Between bites of a Spanish ham sandwich, and what I can recall of the video, there are plenty of nicely framed scenes all shot through a Magenta filter, to give a warm glow to the country. From scuba diving in San Andrés to a tandem bike ride in a #ThisIsACartagenaSunset moment, the video immediately put me back in an Avianca seat, as the man who is reading the script with his very noticeable and flowing Colombian English accent, is also the man you gives you the in-flight safety briefing with his mellow take on: “in case of a loss in cabin pressure…”
The video was simply too much to digest. The sandwich delicious, however. So I began to envision life on the ground, once the visitor to this country walks up the metal ramp from the plane and into the glass terminal at El Dorado. In the video, it’s all #LoveActually, with hugs and kisses where the tow trucks generally park and the policemen whistle, not letting passengers get in and out of cars fast enough before racking up their daily quota of parking fines. After one of the actors touches her silver pendant setting off gules of light I am subjected to the epic #ThereExistsAPlace narration voiced over some sweeping scenes of Colombia’s tinted countryside. Of course, everyone is happy.
You are in Colombia wandering the colonial square of Villa de Leyva with a woolly mochila and (what we don’t see on camera) looking for an ATM that works because you urgently need cash to buy a razor and shave that hippie beard. Of course the actors couldn’t buy razors at the airport as the new El Dorado is all Duty Free, high end luxury goods, VIP lounges on all floors, and a food court with two fast food options: Italian pizza and a Burger King. Gone are the days of a soupy ajiaco and empanadas as airport “take away.”
Back to the video and Colombia’s colonial towns have tuned-in to hippie tourism. Wherever the actors go, they manage to change their hats and mingle in the parade. We are shown the beautiful flower march of Medellín and Barranquilla’s Carnival.
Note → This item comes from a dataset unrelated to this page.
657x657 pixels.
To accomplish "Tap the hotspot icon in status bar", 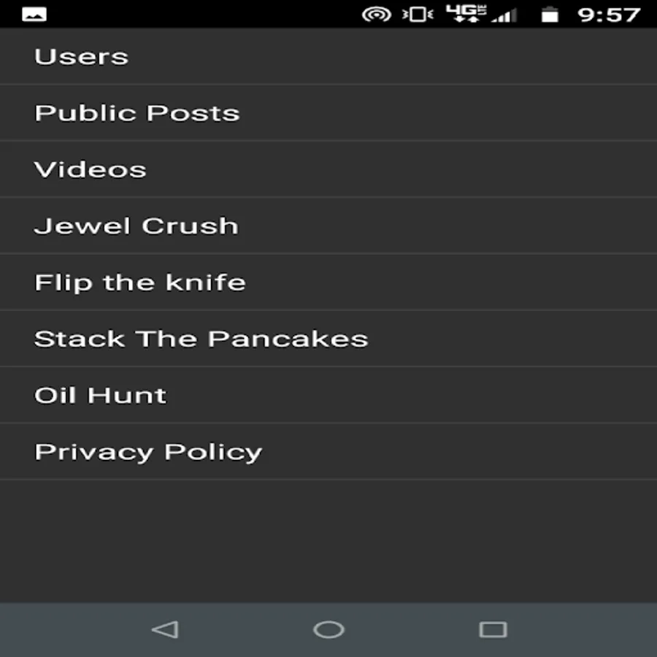I will pos(376,15).
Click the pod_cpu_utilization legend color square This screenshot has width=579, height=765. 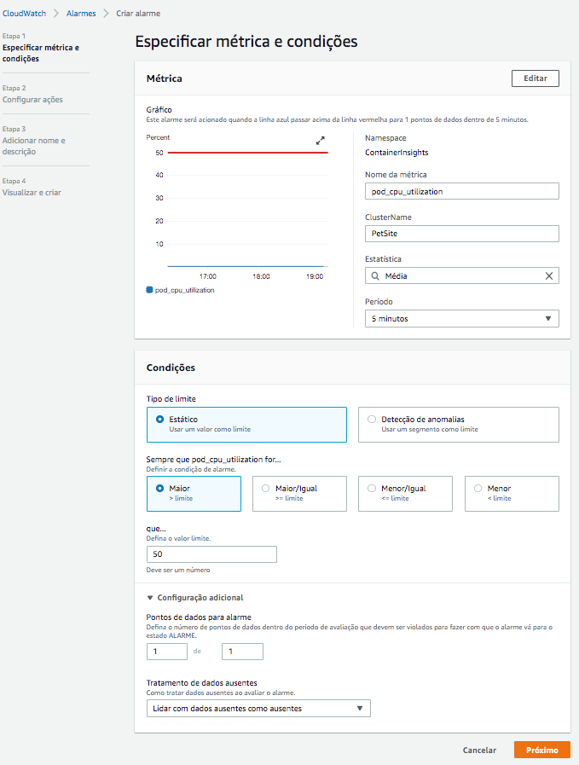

Truth be told, if I didn’t know Colombia well, I might confuse parts of the video with a Panama City or San Juan, Puerto Rico.
One can appreciate the efforts of trying to brand a country when there is the reality that news can trump expensive promotion. Last month revealed disturbing numbers that for the fourth year running, Colombia had the highest number of internally displaced people on a list documented by the Norwegian Refugee Council’s Internal Displacement Monitoring Centre (IDMC). Then, news broke that an editor and investigator for news magazine Semana, Ricardo Calderón, narrowly escaped death after gunmen opened fire on his car.
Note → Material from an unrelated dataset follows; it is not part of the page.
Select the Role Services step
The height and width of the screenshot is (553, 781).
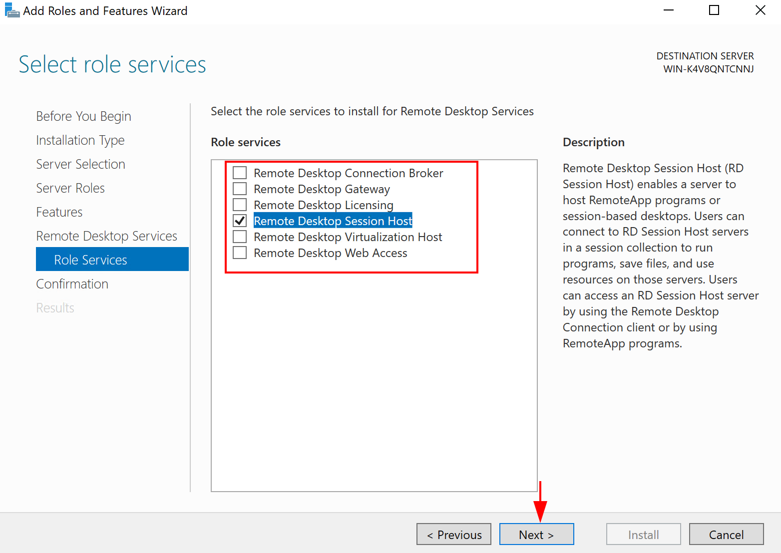point(90,259)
Unfortunately, the attack against Calderón proves how difficult and dangerous it can be to exercise freedom of the press in this country. It seems Calderón had been investigating abuse by military officials in a jail near Bogotá.
I always find it strange to look at Colombia from a distance. Maybe the closeness to events clouds our vision, like the heavy use of filters in the Colombia promo. Sitting through the video, it seems languid and sanitized; everything too glossed over to #DriveHomeTheEmotion. A seemingly expensive campaign to sell a thirty-something country to more thirty-somethings who travel with hashtags. And here I am inching my way to fifty-something.
There is no ideal way of presenting the vastness of a country. I even got somewhat turned off with the recent screening of Anthony Bourdain’s “Parts Unknown” where he thrashes through the Guajira dunes, narrowly avoiding cacti and crushing some precious biodiversity. Then the world had to see how we slaughter goats in the desert and collect their blood in bright buckets. Bourdain’s savage Colombia and the pristine “Magic Realism” of @BrandColombia portray two very different places.
I seem to live in neither, but rather a country that queues up to pay its bills, sees how it can get enough cash together to pay district taxes, and is deeply concerned of overcrowding in its health system. I live in a place where every morning I am woken up by a man with a megaphone asking for scrap metal and used batteries. Where everyday I am asked for some spare change and an old sweater. Colombia could do well to tone down the man with the St.Tropez voice. We seem to be trying too hard to become what we are not. For #ThereExistsAPlace that works the mines, from emeralds to salt to coal. A place that works from dawn until dusk and isn’t afraid of a little grime.